The OF Blog: 2011 National Book Award YA nominee, Thanhha Lai, Inside Out and Back Again

Thursday, November 03, 2011

2011 National Book Award YA nominee, Thanhha Lai, Inside Out and Back Again

Deep breaths.

I'm the first student in class.

My new teacher has brown curls
looped tight to her scalp
like circles in a beehive.

She points to her chest:

MiSSS SScott,
saying it three times,
each louder
with every more spit.

I repeat, MiSSS SScott,
careful to hiss every s.

She doesn't seem impressed.

I tap my own chest:
.

She must have heard
ha,
as in funny ha-ha-ha.

She fakes a laugh.

I repeat, ,
and wish I knew
enough English
to tell her
to listen for
the diacritical mark,

this one directing the tone downward.

My new teacher tilts
her head back,
fakes
an even sadder laugh.


The space between words and thoughts often is at least as important as the vocalizations that we make.  The right (or wrong) tone, the delicate pause that adds import to a statement or a sense of lightness to a question, can make or break communication.  Languages have their own unique rhythms and cadences that make them much more than the sum of their vocabularies.  Yet when second language acquisition is involved, even the familiar sounds take on new, sometimes confusing connotations.  I taught social studies for two years in Florida's English for Speakers of Other Languages program (it is where I learned much of my Spanish and a smattering of Portuguese and Haitian).  I often would see students who would struggle with how to greet their teachers.  Some would call me "Ms.," thinking that was English for maestro/a.  One student from Costa Rica would silently stick his hand out at the beginning of class for his first month there, as that was the custom there for greeting their instructors.  Some of the confusions were comic; others almost tragic.

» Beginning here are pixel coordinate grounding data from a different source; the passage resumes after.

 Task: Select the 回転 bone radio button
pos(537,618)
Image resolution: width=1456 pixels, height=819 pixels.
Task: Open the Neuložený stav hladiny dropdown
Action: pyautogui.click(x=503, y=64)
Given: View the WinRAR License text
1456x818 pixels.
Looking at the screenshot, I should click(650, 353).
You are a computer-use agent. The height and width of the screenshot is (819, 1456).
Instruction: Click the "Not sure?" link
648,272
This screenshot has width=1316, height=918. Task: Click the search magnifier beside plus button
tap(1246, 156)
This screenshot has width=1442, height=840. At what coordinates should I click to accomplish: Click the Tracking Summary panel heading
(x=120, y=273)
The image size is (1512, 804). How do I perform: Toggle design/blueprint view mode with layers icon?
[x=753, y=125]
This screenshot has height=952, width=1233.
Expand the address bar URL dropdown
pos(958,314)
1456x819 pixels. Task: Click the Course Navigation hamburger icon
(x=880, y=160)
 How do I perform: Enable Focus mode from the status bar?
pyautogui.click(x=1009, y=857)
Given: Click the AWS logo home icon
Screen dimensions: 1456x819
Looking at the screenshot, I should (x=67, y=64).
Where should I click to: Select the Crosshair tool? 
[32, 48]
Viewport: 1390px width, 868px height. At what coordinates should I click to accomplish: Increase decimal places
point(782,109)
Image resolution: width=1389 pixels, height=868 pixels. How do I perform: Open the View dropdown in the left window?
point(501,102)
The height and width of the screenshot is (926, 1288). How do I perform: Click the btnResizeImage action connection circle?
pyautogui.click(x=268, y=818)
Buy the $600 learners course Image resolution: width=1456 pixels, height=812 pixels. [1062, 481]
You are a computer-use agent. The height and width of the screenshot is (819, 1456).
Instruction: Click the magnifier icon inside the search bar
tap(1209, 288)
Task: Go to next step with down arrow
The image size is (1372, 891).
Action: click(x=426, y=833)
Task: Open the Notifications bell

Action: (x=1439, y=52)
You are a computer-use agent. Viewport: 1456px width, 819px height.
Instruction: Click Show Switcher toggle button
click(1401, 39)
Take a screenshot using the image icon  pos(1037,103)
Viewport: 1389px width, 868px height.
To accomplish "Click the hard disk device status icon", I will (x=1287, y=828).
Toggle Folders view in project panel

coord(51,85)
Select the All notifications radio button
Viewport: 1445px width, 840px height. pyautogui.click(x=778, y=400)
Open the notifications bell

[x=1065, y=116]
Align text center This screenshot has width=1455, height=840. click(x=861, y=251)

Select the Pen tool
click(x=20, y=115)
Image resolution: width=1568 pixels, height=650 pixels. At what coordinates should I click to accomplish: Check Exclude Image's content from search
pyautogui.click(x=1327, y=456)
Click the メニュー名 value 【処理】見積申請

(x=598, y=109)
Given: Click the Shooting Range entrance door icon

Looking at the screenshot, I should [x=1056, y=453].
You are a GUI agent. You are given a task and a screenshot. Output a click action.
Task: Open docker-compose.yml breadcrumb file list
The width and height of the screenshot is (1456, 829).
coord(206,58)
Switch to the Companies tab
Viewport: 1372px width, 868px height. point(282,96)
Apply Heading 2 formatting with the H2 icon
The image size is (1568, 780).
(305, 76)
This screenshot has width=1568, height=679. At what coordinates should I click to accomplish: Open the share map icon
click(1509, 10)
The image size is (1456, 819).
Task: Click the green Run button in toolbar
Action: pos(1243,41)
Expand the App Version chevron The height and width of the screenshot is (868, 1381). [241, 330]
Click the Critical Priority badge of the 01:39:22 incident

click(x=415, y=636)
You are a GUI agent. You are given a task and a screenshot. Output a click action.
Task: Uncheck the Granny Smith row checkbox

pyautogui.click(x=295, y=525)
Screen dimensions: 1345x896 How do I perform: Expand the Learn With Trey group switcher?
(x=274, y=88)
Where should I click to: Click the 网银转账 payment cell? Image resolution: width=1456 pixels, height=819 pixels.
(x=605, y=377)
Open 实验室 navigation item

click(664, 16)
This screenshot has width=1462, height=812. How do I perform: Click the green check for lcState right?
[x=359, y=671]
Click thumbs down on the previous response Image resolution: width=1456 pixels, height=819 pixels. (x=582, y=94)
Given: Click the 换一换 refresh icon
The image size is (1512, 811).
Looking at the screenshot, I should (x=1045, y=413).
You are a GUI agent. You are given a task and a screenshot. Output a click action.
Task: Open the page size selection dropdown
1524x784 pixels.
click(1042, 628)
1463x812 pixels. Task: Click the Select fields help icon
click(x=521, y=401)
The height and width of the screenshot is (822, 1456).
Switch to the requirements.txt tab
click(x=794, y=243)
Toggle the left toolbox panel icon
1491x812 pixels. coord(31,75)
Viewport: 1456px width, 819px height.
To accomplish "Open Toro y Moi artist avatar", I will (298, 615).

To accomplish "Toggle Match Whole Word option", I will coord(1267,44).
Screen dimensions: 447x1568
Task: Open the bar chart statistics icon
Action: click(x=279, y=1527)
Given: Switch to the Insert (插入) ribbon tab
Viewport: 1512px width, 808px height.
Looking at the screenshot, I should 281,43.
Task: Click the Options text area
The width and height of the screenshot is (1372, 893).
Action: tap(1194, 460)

Vietnamese-American writer Thanhha Lai in her debut novel-in-poem-form, Inside Out and Back Again, covers in fictional form the very real pains and confusions that she experienced as a fourth grade student uprooted from Saigon during its fall in 1975 and her family's trip to a sponsored refugee home in Alabama.  Utilizing short 1-2 page narrative poems, Lai, through the somewhat autobiographical voice of Hà, explores those gaps in understanding, those caesura where things not said reveal more than those explicitly reveal.  Spanning from one Tet (Vietnamese New Year) to the next (or late January 1975 to late January 1976), Lai reveals so much about Hà's life, the terrible transformations brought forth by being uprooted and placed in an alien, somewhat hostile culture, and the adjustments she and her family makes in order to fit in.

Lai easily could have attempted to write Inside Out and Back Again as a traditional Romansbildung, but Hà's story is much more effective because we experience the pauses, the failed attempts to comprehend then what is happening, the mocking laughter implicit in the few words said to her by her new classmates.  If this book had been written in traditional novel form, we would have had to have more detail, more explanations, which in turn would have lessened the power of this narrative by robbing it of its achingly awkward silences and pauses that compel the reader to consider further the implications of what Hà is narrating.

Some might think that this approach would lessen the characterizations.  Yet the opposite occurs.  In little, seemingly innocuous passages, we come to understand just how complex and dynamic Hà's mother and three older siblings are.  We may smile at learning how brother Vu wants to be like Bruce Lee, until we witness how he intervenes when Hà is threatened by bullies.  Hà's mother, although rarely the center of any of the vignette poems, looms heavily as the wise and canny matriarch of a family whose father disappeared after being captured by the North Vietnamese.  Even the eldest brothers, Khoi and Quang, have interesting personalities that poke up into Hà's narrative on occasion.  Lai does an excellent job in showing how the family, as well as Hà, cope with assimilating into 1970s Southern/American culture.

Inside Out and Back Again is an outstanding read.  There were no longeurs, no places where Hà's narration felt affected, no stilted dialogue.  The prose/poetry felt natural, as if it were the means of expression for a confused, scared immigrant girl trying to make sense of the new culture around her and her place within it.  Inside Out and Back Again ended up being one of my favorite reads in all of the categories for the 2011 National Book Awards and it certainly is one of the best debut novels for 2011.